(INFORMATION PROVIDED Opens)

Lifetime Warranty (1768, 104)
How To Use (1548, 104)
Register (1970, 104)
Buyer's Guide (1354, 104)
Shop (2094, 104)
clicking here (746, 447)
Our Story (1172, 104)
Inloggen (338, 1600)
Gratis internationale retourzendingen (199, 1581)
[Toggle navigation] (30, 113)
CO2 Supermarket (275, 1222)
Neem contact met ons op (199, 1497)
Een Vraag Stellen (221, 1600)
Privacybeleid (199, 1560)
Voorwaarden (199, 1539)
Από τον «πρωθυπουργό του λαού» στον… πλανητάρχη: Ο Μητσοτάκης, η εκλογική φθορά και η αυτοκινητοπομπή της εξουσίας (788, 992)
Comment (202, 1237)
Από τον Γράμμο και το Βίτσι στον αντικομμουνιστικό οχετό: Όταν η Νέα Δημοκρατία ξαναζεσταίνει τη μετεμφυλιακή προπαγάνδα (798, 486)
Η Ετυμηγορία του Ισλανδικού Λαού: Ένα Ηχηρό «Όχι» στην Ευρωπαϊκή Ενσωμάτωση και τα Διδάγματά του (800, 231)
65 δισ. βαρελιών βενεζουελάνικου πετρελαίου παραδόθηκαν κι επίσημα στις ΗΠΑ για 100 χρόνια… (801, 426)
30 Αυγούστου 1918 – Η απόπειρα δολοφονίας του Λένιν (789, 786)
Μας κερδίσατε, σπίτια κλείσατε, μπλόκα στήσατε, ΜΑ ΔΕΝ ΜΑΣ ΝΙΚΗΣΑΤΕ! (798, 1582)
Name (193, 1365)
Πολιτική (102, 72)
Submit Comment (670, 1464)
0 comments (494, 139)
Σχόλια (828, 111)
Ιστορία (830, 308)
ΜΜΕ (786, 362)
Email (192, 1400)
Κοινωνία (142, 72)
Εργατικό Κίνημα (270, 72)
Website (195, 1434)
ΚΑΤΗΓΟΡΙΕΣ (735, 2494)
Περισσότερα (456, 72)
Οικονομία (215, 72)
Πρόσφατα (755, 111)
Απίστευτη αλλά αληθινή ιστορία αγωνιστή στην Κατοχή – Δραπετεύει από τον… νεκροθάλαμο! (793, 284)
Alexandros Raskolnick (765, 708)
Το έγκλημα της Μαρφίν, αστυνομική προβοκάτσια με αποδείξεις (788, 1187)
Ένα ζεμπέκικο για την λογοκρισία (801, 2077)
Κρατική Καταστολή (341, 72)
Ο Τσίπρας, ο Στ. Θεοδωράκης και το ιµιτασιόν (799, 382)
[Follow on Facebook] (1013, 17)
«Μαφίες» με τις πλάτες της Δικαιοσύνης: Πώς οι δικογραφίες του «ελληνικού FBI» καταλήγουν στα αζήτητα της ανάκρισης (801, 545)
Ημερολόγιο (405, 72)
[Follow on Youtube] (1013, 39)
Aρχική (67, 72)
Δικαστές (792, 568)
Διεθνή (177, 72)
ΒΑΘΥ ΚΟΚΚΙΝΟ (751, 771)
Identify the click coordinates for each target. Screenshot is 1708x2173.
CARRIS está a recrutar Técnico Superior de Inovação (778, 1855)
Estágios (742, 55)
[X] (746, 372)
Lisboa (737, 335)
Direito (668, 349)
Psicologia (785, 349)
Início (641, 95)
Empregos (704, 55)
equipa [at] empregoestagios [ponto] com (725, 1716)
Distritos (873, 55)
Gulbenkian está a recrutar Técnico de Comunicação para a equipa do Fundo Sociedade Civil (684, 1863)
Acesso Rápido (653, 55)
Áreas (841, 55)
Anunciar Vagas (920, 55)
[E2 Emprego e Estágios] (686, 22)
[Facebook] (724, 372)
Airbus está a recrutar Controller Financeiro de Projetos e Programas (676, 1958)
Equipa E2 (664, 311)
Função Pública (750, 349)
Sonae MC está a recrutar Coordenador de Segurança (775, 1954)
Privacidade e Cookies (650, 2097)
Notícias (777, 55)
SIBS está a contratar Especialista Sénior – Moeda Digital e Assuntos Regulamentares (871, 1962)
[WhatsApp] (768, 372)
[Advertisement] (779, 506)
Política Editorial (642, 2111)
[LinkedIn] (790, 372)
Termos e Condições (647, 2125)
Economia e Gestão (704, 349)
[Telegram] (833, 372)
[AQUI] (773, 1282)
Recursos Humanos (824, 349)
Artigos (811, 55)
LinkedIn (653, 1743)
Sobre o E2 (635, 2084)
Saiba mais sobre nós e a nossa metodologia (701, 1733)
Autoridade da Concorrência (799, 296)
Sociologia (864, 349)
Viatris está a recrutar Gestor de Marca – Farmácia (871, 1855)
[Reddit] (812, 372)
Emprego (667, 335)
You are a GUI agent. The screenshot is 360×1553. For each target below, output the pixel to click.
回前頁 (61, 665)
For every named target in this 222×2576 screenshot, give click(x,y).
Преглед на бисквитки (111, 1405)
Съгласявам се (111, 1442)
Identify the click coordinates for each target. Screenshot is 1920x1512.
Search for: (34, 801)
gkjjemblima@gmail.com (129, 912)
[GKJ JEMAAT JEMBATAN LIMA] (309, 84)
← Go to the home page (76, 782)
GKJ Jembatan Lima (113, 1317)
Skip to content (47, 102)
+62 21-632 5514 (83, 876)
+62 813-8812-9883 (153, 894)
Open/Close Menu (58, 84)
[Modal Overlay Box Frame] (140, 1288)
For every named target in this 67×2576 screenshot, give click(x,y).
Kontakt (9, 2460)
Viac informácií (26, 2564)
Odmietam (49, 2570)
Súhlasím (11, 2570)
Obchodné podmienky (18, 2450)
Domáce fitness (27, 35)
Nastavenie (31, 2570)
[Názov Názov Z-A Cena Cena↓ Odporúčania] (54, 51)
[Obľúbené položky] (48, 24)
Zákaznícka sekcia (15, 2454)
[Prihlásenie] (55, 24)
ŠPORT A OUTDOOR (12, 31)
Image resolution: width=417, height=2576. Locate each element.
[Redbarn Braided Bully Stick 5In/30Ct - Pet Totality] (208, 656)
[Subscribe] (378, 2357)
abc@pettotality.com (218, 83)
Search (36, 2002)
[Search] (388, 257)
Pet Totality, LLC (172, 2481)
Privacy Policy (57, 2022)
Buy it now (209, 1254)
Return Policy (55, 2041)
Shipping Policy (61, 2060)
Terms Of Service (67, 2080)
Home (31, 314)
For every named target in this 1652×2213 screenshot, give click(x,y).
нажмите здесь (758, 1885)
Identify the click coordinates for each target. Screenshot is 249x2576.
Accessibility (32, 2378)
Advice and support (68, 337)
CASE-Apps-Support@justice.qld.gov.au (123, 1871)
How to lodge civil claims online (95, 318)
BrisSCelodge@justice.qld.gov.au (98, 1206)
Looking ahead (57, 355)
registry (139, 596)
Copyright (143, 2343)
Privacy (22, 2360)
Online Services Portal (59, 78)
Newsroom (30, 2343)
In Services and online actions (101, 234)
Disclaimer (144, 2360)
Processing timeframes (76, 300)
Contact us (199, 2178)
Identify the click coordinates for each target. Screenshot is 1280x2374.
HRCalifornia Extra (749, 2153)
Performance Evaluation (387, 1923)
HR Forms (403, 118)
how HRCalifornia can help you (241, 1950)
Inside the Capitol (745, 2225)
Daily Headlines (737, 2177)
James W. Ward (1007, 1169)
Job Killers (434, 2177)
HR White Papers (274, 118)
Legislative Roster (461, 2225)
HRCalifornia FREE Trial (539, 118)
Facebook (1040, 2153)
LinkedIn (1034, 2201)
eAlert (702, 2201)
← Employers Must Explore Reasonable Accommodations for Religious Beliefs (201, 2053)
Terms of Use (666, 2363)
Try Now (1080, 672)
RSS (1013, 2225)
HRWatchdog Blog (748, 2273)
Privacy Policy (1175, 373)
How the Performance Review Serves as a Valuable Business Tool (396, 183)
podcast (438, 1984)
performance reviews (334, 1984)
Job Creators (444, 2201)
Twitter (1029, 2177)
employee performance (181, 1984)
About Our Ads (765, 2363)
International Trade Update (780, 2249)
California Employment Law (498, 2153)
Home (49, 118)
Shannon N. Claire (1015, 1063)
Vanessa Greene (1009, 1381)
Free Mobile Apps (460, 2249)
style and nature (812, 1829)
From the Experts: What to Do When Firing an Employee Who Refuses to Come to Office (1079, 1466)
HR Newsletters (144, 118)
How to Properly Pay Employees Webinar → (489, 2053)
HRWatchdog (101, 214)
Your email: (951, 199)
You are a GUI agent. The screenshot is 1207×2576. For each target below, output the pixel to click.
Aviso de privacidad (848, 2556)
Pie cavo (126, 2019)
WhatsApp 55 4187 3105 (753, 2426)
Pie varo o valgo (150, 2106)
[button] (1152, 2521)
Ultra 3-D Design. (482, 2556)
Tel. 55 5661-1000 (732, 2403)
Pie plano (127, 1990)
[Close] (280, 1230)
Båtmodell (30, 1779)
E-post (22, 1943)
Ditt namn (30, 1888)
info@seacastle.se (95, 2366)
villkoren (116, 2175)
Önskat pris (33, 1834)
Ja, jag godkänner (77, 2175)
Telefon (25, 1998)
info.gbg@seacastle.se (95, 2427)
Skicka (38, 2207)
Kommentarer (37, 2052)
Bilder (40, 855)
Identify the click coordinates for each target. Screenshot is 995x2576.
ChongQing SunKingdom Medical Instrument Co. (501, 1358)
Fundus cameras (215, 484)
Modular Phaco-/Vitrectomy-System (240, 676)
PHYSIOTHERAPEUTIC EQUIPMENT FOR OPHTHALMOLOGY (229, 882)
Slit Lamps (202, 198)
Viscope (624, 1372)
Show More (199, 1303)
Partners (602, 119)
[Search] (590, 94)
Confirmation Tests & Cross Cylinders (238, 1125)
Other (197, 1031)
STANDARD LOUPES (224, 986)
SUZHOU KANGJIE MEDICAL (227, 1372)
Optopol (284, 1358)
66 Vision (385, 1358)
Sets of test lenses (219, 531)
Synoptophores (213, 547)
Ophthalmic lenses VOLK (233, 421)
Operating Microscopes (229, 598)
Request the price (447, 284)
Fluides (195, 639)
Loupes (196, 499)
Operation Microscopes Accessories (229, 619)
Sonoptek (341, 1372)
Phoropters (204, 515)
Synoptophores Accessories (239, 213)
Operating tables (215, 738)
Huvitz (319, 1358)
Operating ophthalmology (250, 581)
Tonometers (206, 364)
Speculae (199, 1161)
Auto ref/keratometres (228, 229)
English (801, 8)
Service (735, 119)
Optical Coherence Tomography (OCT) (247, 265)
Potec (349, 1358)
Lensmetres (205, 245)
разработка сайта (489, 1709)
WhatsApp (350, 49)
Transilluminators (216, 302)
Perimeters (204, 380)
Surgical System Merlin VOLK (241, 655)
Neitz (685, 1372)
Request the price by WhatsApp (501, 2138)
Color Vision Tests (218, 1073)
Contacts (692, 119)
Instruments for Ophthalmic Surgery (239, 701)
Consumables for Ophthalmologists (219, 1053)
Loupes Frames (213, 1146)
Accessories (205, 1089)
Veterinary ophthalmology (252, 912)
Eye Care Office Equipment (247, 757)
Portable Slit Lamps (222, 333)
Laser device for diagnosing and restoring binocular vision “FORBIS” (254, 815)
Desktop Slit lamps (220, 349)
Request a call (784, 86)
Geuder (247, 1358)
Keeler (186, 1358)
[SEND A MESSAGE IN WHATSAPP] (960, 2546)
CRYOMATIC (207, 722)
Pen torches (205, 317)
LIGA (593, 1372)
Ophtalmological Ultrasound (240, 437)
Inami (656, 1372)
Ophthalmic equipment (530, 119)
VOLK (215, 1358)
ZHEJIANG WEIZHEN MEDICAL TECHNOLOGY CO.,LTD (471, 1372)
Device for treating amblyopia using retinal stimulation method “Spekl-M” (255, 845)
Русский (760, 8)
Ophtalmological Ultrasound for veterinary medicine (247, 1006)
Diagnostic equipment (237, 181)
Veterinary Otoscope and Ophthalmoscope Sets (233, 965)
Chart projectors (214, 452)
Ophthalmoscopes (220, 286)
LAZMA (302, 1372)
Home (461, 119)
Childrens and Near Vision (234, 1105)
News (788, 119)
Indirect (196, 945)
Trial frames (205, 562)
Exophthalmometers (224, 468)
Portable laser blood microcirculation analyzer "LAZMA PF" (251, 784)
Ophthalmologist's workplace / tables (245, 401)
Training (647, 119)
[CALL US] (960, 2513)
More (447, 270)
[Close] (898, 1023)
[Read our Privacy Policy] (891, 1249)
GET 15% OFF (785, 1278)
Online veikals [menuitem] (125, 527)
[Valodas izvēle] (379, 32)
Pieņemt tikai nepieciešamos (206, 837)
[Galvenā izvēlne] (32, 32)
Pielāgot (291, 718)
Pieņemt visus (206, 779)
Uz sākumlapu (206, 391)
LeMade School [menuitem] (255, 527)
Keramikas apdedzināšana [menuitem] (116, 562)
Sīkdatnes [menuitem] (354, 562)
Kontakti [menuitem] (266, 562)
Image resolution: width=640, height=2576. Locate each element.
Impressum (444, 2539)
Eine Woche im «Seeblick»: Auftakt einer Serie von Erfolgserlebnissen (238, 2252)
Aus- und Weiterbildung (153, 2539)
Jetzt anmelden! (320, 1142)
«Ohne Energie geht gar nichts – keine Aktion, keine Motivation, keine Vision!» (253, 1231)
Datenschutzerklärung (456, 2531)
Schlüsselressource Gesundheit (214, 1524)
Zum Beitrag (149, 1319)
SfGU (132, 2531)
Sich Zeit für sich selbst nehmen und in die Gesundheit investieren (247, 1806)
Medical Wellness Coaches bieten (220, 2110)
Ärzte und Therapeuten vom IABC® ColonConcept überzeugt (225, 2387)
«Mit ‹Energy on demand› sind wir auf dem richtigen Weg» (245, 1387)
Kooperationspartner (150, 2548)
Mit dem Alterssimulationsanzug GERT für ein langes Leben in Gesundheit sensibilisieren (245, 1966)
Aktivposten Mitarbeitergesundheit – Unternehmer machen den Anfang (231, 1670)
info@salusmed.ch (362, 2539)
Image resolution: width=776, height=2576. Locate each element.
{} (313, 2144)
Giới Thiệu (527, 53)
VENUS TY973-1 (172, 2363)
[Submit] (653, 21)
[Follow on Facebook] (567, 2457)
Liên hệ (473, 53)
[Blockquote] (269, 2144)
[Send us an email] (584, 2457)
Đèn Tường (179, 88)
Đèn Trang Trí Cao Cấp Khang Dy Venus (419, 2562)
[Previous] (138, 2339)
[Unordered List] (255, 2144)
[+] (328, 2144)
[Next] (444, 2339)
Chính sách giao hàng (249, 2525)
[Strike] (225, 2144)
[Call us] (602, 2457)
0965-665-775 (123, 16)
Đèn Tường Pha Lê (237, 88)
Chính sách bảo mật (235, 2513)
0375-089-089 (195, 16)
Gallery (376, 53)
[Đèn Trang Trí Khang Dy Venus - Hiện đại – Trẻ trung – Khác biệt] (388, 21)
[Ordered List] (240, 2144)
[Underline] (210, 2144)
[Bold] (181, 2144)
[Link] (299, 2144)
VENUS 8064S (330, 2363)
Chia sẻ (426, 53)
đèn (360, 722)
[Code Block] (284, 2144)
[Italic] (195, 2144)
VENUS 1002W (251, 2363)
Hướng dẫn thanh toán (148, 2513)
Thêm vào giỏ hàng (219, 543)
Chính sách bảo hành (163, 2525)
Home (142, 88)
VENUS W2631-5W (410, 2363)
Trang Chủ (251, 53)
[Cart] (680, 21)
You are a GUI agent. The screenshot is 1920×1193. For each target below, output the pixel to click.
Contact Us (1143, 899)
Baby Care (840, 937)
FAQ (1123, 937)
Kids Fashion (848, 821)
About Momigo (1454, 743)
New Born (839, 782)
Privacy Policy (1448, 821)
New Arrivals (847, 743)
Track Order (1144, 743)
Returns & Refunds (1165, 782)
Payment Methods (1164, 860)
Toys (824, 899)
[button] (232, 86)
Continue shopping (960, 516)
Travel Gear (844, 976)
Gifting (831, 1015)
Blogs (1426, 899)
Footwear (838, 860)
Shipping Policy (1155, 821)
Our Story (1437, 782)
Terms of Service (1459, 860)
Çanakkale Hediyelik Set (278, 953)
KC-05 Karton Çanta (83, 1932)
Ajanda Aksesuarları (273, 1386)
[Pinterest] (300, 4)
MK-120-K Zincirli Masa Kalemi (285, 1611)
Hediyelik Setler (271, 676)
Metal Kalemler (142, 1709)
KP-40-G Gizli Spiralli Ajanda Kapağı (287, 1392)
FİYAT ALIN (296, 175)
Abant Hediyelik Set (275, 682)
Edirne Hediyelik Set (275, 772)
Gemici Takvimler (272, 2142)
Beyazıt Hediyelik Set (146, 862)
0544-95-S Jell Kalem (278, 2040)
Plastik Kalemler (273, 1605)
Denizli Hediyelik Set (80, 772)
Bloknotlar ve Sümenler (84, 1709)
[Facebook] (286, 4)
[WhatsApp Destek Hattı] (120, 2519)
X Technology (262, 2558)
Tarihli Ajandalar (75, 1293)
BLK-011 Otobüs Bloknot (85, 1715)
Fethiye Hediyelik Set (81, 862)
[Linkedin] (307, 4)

(INFORMATION PROVIDED Closes)

• _WHAT IS REQUIRED_: Please copy, exactly and with nothing else, the lines above beginning at the line that has "Recursos Humanos (824, 349)" and ending with the line that has "Open/Close Menu (58, 84)".

• _RESPONSE_:
Recursos Humanos (824, 349)
Artigos (811, 55)
LinkedIn (653, 1743)
Sobre o E2 (635, 2084)
Saiba mais sobre nós e a nossa metodologia (701, 1733)
Autoridade da Concorrência (799, 296)
Sociologia (864, 349)
Viatris está a recrutar Gestor de Marca – Farmácia (871, 1855)
[Reddit] (812, 372)
Emprego (667, 335)
You are a GUI agent. The screenshot is 360×1553. For each target below, output the pixel to click.
回前頁 (61, 665)
For every named target in this 222×2576 screenshot, give click(x,y).
Преглед на бисквитки (111, 1405)
Съгласявам се (111, 1442)
Identify the click coordinates for each target. Screenshot is 1920x1512.
Search for: (34, 801)
gkjjemblima@gmail.com (129, 912)
[GKJ JEMAAT JEMBATAN LIMA] (309, 84)
← Go to the home page (76, 782)
GKJ Jembatan Lima (113, 1317)
Skip to content (47, 102)
+62 21-632 5514 (83, 876)
+62 813-8812-9883 (153, 894)
Open/Close Menu (58, 84)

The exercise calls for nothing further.